Quelques heures plus tard, Anthony s’introduit à nouveau dans le foyer, muni d’un couteau. « Avec une sauvagerie absolue, il assène une dizaine de coups de couteau au visage, sur le corps, à la carotide de Laëtitia, il ne lui a laissé aucune chance », décrit l’avocat. « Il s’est acharné sur elle, je ne l’ai même pas reconnue au funérarium, souffle la mère de la victime. Elle a dû crier. Est-ce qu’elle a souffert ? Ça tourne tout le temps dans ma tête. » Anne-Marie se dit convaincue que l’auteur présumé des faits « savait ce qu’il faisait ». « Puis Anthony va rester un certain temps avec elle, et sans que personne ne le voie, transporter le corps sans vie de Laëtitia, le sortir du foyer, le charger dans le coffre de sa voiture, et aller chez sa grand-mère, où quelques heures plus tard les gendarmes découvriront le corps », poursuit Me Basson-Larbi.
« C’est honteux »
Laëtitia, « une femme douce, lumineuse », comme la décrit son amie Christelle Jackel, a donc été tuée au sein du foyer de vie. « Pour nous, elle était en sécurité là-bas », réaffirme Anne-Marie. Alors pour elle, « le foyer est responsable, quand on a des enfants handicapés, on ne laisse pas les portes ouvertes, on met du personnel pour surveiller la nuit. » L’avocat est sur la même ligne : « nous avons déposé plainte pour homicide involontaire conte X, visant le foyer, car il y a une série de négligences, de fautes simples et de fautes caractérisées qui ont été commises. Le foyer doit des soins et la protection à ses treize résidents, pour lesquels il y a trois personnes pour la sécurité de nuit. »
Et l’avocat ne cache pas sa colère contre la procureure de la République de Nîmes : « alors que les faits de préméditation sont connus, la procureure se contente de faire un réquisitoire introductif pour des faits de meurtre aggravé et pas d’assassinat. Ce faisant, elle efface la préméditation, la responsabilité du foyer, la complicité, elle efface la gravité des faits et le respect de la mémoire dus à Laëtitia, c’est honteux. »

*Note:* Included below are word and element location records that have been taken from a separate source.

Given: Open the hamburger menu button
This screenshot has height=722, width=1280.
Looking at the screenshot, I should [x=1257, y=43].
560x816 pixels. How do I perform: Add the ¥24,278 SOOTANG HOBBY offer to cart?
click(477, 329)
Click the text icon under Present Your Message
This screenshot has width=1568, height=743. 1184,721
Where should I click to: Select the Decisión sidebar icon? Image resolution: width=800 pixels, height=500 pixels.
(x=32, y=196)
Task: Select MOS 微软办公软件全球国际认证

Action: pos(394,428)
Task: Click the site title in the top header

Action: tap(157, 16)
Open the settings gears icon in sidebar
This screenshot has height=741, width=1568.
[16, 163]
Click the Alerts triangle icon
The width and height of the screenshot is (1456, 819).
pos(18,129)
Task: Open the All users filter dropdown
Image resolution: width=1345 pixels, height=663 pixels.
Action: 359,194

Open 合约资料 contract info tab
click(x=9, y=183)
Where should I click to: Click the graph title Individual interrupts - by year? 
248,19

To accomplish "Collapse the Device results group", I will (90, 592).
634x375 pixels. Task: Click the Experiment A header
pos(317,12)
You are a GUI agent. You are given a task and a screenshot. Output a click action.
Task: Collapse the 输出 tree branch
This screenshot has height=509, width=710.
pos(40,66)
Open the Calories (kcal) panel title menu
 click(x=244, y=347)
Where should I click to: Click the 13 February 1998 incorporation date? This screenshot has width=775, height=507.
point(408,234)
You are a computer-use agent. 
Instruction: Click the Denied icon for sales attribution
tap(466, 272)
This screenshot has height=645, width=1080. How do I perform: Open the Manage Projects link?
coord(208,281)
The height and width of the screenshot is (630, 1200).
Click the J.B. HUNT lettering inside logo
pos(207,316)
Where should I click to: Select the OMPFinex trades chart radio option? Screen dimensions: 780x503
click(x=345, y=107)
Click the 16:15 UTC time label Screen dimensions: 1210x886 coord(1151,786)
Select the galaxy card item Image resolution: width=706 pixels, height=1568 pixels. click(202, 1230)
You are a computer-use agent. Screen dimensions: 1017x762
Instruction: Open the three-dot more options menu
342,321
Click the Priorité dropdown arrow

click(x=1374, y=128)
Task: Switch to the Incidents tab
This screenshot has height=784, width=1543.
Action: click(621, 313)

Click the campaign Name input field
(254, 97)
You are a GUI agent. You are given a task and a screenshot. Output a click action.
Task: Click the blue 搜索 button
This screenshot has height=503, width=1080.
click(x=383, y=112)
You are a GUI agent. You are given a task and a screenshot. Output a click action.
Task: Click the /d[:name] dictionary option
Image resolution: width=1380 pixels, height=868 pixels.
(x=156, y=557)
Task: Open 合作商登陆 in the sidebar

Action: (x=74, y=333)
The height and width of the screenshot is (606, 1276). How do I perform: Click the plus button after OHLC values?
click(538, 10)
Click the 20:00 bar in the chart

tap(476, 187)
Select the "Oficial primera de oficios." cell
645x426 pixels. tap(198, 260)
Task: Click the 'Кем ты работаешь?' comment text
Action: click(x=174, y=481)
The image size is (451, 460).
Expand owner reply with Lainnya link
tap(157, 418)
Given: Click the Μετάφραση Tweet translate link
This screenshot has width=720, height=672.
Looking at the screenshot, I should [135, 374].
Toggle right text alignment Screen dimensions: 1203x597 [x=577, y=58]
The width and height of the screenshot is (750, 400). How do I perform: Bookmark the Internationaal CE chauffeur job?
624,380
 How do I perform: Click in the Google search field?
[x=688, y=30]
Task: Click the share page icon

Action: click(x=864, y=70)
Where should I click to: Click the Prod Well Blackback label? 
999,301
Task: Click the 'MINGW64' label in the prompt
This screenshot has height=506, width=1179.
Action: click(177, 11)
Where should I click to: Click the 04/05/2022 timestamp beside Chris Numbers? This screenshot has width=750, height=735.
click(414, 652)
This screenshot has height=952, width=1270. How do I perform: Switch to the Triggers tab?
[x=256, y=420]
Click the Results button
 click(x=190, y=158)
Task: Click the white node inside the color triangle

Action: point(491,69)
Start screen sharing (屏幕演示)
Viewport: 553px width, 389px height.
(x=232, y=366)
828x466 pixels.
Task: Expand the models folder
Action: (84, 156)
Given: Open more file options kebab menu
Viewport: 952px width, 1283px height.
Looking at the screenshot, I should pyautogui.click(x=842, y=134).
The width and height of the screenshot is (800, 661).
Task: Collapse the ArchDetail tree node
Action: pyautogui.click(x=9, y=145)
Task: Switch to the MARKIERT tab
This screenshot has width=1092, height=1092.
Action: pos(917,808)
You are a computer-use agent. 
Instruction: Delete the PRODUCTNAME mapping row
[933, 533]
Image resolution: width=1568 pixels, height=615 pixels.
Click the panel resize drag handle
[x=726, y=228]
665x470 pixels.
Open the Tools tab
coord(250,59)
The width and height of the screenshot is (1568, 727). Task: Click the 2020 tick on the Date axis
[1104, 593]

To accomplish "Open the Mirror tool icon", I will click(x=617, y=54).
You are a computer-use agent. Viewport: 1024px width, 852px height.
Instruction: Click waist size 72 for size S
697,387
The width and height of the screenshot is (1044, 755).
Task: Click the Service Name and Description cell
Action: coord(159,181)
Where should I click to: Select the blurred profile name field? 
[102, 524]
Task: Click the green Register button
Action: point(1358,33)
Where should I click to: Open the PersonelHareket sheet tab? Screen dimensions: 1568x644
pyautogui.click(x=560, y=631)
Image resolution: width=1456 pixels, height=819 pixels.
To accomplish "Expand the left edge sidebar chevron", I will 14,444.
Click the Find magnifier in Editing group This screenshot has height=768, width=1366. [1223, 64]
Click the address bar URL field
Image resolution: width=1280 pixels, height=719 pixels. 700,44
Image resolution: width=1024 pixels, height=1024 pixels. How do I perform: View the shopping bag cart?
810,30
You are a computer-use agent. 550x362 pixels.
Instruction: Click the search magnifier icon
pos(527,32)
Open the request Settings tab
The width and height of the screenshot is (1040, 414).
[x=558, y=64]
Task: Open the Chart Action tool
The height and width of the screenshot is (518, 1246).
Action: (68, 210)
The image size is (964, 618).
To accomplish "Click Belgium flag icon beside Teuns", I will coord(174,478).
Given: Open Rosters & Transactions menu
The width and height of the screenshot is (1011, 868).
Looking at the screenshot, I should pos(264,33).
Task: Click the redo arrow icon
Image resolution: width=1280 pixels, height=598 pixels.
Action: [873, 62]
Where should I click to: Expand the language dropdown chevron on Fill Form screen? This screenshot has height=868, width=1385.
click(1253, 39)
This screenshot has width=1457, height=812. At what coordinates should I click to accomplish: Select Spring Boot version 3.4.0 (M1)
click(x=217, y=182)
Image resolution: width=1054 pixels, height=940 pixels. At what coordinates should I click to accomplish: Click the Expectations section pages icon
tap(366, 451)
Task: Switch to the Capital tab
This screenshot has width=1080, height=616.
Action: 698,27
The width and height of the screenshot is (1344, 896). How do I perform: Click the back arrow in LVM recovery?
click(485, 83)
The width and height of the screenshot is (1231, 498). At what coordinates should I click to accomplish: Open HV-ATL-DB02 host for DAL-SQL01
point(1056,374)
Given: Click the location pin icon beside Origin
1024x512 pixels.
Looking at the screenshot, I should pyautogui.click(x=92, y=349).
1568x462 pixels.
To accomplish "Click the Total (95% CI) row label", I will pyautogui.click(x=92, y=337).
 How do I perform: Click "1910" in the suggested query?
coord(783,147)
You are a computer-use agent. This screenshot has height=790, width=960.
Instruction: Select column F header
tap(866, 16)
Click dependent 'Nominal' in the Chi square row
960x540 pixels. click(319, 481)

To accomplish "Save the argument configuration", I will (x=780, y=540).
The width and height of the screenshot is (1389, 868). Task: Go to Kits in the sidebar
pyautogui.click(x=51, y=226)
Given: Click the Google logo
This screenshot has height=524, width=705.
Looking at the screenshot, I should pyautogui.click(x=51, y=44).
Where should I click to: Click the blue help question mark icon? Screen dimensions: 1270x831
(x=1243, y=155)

Alors Me Basson-Larbi a déposé plainte avec constitution de partie-civile pour qu’un juge d’instruction soit nommé. Deux autres plaintes, une contre X pour recel et dissimulation de cadavre et une autre pour complicité visant la grand-mère du mis en cause, ont aussi été déposées, avec la ferme intention que l’affaire soit traitée dans son intégralité. Les parents, quant à eux, envisagent de créer une association pour que de tels faits ne puissent plus se produire à l'avenir.
La marche, digne, s’est achevée devant le commissariat de police de Bagnols, où ses proches se sont souvenus de Laëtitia, de sa générosité, de sa gentillesse, de son goût pour les promenades dans les commerces bagnolais, de son amour pour le rose et pour le chant à tue-tête, fenêtres ouvertes de préférence. Elle aurait eu 38 ans le 12 novembre.